Actually, a “Homeless Hotel” isn’t such a bad idea if you’ve been keeping tabs on developments in the construction of affordable public housing for the poor and elderly nationwide. The New York Times architecture critic Michael Kimmelman has been doing so from the very beginning of his tenure, just like his predecessor Nicolai Ouroussoff did from time-to-time before him. Mr. Kimmelman’s most recent piece on the subject, “Design as Balm for a Community’s Soul,” considers a couple of projects in San Francisco and Oakland from the standpoint of their aesthetic, psychological, financial, and social impact. Here’s Mr. Kimmelman’s money quote about the award winning Drs. Julian and Raye Richardson Apartments in San Francisco, designed by David Baker+Partners Architects:
“The building respects the neighborhood, the residents, and all this is reciprocated,” as Brian Quinn, who manages the apartments for Community Housing Partnership, put it to me.

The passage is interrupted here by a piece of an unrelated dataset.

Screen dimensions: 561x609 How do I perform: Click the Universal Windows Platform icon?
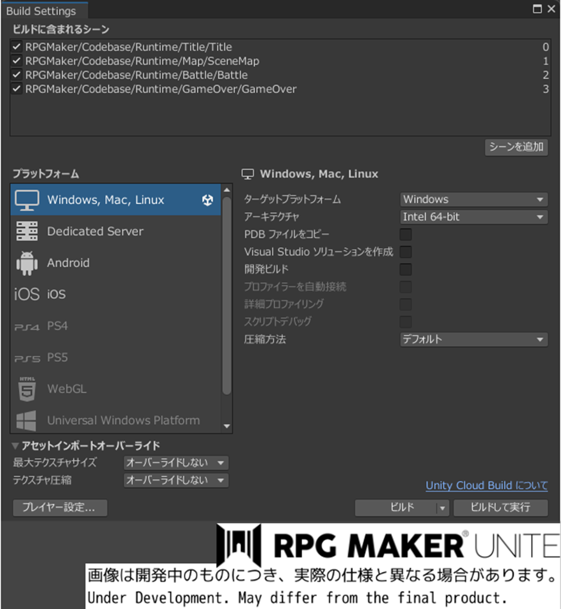point(25,420)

The organization worked with Mercy Housing, a nonprofit developer, to construct Richardson. The cost? $27 million. The value? As with any subsidized housing project that spends a little extra for quality architecture, some advocates for the homeless questioned whether the money might have been better spent on more units. But health and safety go hand in hand with pride of place and a sense of dignity. San Francisco’s public health department said the city saves up to $29,000 a year on former homeless residents in supportive housing, and in general nearly $10,000 per resident a year, which jibes with Community Housing Partnership’s numbers at Richardson. That’s not counting the contribution Mr. Baker’s work has made to rising real estate prices in the area [emphasis added].

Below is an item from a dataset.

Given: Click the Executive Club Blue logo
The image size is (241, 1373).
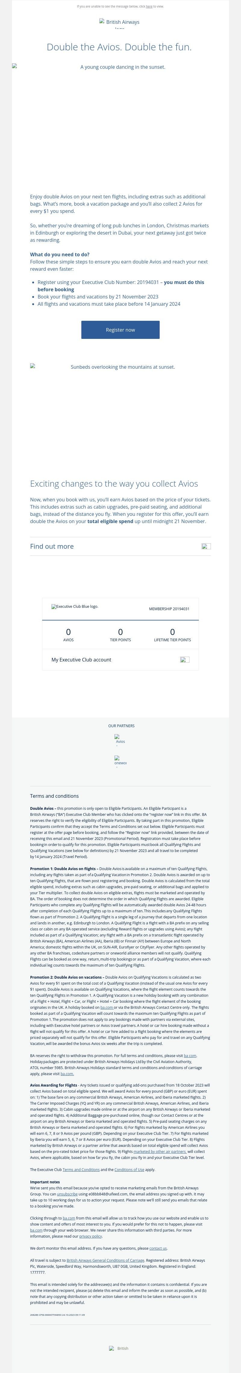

Concern about real estate values was a central factor motivating neighborhood opposition to the construction of a Walmart at 9th and Colorado. Filling the 9th and Colorado space—at least in part—with signature residences for homeless and formerly homeless people along with some “transitional” services to support them could be a win-win for the city and the neighborhood. Ever since the Walmart War ended the Do It Right at 9th Facebook page has presented no substantive ideas for developing the site. Local city councilwoman and Denver City Council President Mary Beth Susman appears to be uninterested in using her Town Hall meetings to solicit alternative development suggestions. Housing for the homeless is a credible alternative. And it might also bring some soul to a local neighborhood that, in my view, desperately needs some.